The city also has a number of other attractions such as the Sheffield Winter Gardens and the Peace Gardens. The Botanical Gardens currently undergoing a £6.7 million pound restoration. There is also a city farm at Heeley City Farm and a second animal collection in Graves Park that is open to the public. Victoria Quays is also a popular canalside leisure and office quarter.

==Media and film==
The films The Full Monty, Threads, and Whatever Happened to Harold Smith? were based in the city. F.I.S.T. also included several scenes filmed in Sheffield. Actor Sean Bean is from Sheffield and starred in When Saturday Comes, a film based upon his beloved Sheffield United Football Club. Sheffield's daily newspaper is the Sheffield Star, complemented by the weekly Sheffield Telegraph. The BBC's Radio Sheffield, and the independent Hits Radio South Yorkshire and sister station Greatest Hits South Yorkshire broadcast to the city. Sheffield is also home to an unusual and original group of filmmakers centering on the well established production studio Sheffield Independent Film. this company previously employing Jarvis Cocker and producing videos for the Arctic Monkeys and Mute Records Xerox Teens as well as BAFTA nominated independent films. Warp Films, producer of films such as Four Lions, Dead Man's Shoes, and This Is England, are also based in Sheffield.

==Festivals==
Magners Grin up North - Sheffield Comedy Festival is a monthlong comedy festival in October and now the largest comedy festival in England. Open Up Sheffield is an annual event over the first two weekends in May where local visual artists and fine craft workers invite the public to their studios and other venues. The Sheffield International Documentary Festival, the UK's leading documentary festival, (now known as Doc/Fest) has been run annually since 1994. Summer Sounds is a yearly two-day world music event. Fright Night is a Halloween festival staged in the city centre and is billed as Britain's Biggest Halloween Party with a reported 38,000 people in 2008.
Tramlines is an open air and multi-venue music festival which runs over a weekend in July. It began in 2009 and in 2010 attracted around 125,000 visitors to the city.

==Universities==
Sheffield has two universities, the University of Sheffield and Sheffield Hallam University. The two combined bring 45,000 students to the city every year, including many from the Far East. As a result of its large student population, Sheffield has many bars, cafes, clubs and shops as well as student housing to accommodate them.
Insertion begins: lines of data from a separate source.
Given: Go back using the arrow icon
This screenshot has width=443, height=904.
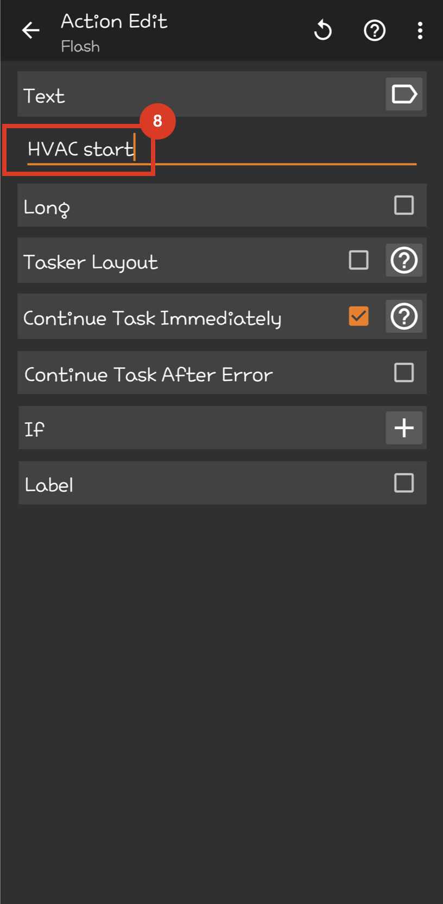Looking at the screenshot, I should [30, 30].
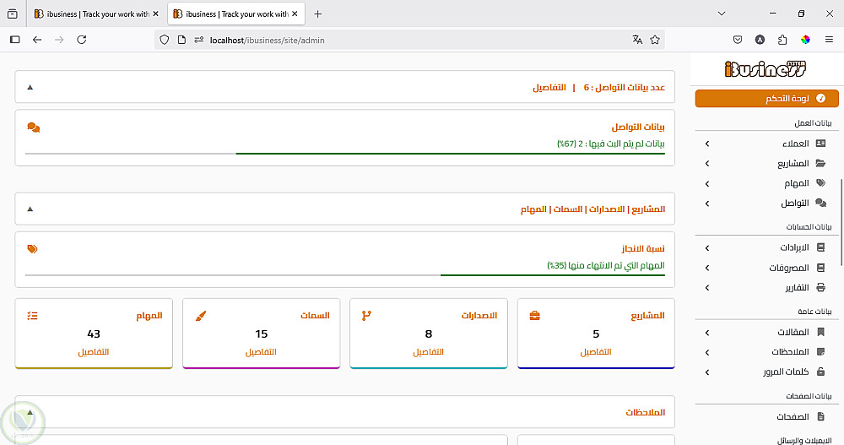Image resolution: width=844 pixels, height=445 pixels.
Task: Click the العملاء contacts card icon
Action: (x=820, y=144)
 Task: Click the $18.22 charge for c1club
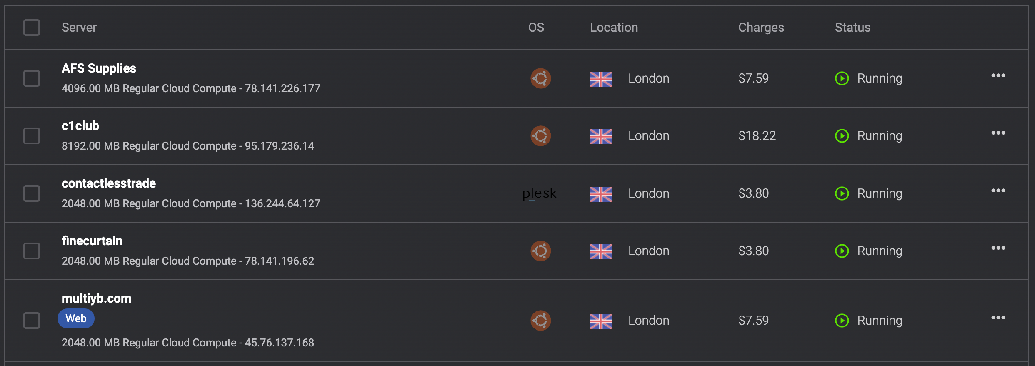(x=757, y=136)
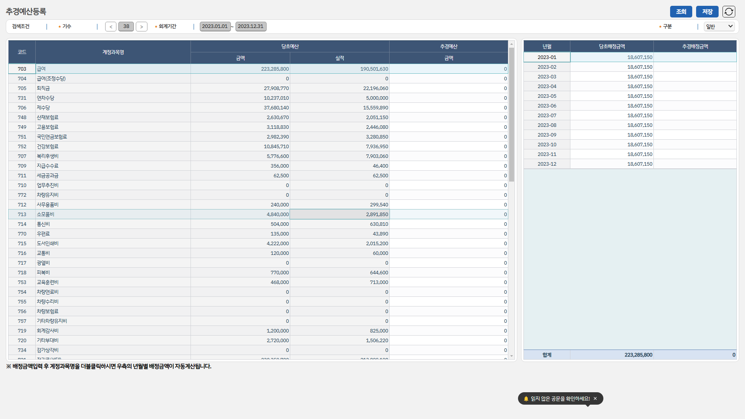Click the refresh icon button

click(x=729, y=12)
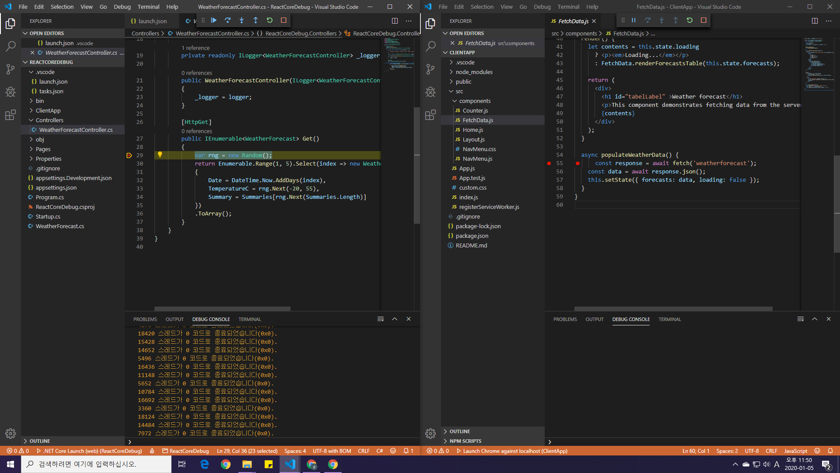This screenshot has width=840, height=473.
Task: Click lightbulb quick-fix icon on line 29
Action: (160, 155)
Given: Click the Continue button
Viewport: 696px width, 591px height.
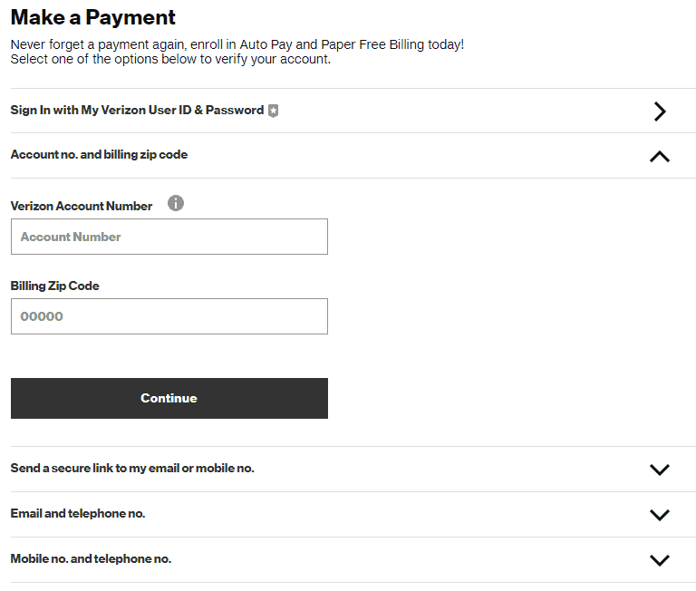Looking at the screenshot, I should (x=169, y=398).
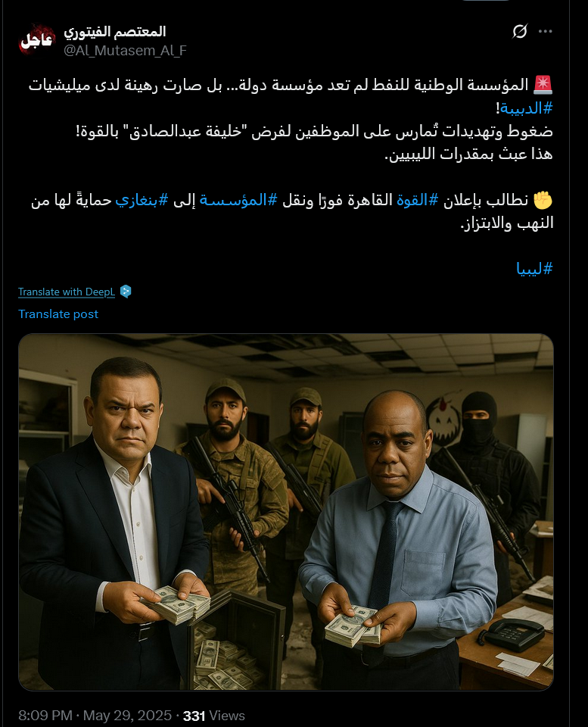Screen dimensions: 588x727
Task: Click Translate post
Action: [58, 314]
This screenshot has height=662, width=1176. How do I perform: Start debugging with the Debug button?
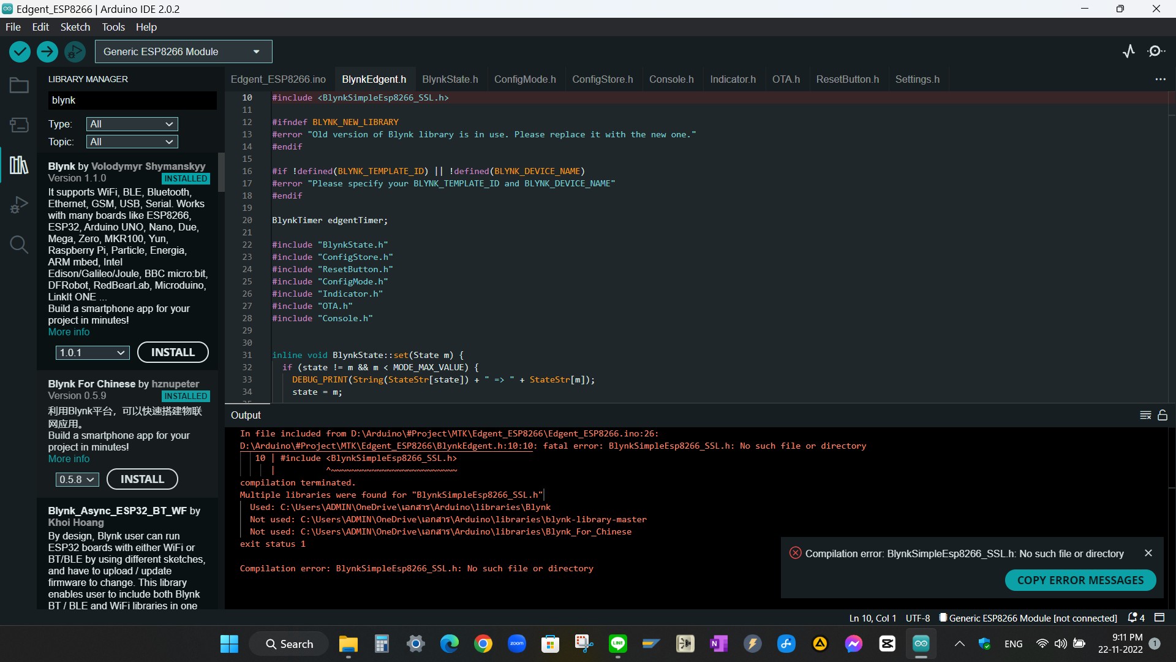click(75, 51)
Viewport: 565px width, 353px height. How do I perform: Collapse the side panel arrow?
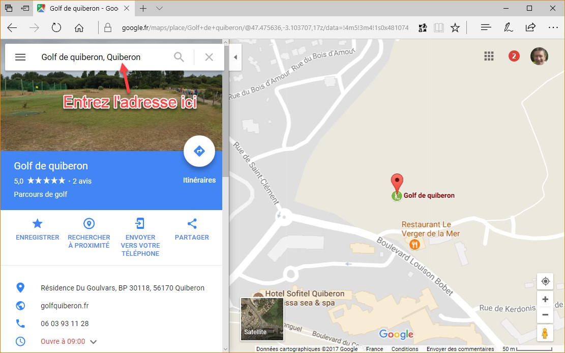coord(235,57)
The University of Sheffield, a Red Brick university, has sites over a large area to the west of the city centre. It owns the Arts Tower, which was the tallest building in Sheffield from its construction in 1965 up until 2010, when it was surpassed by St Pauls Tower. It is still, however, the tallest university building in the UK. Sheffield Hallam University, a new university is based on a large campus in the city centre. Both universities have extensive links with local industry and the English Institute for Sport.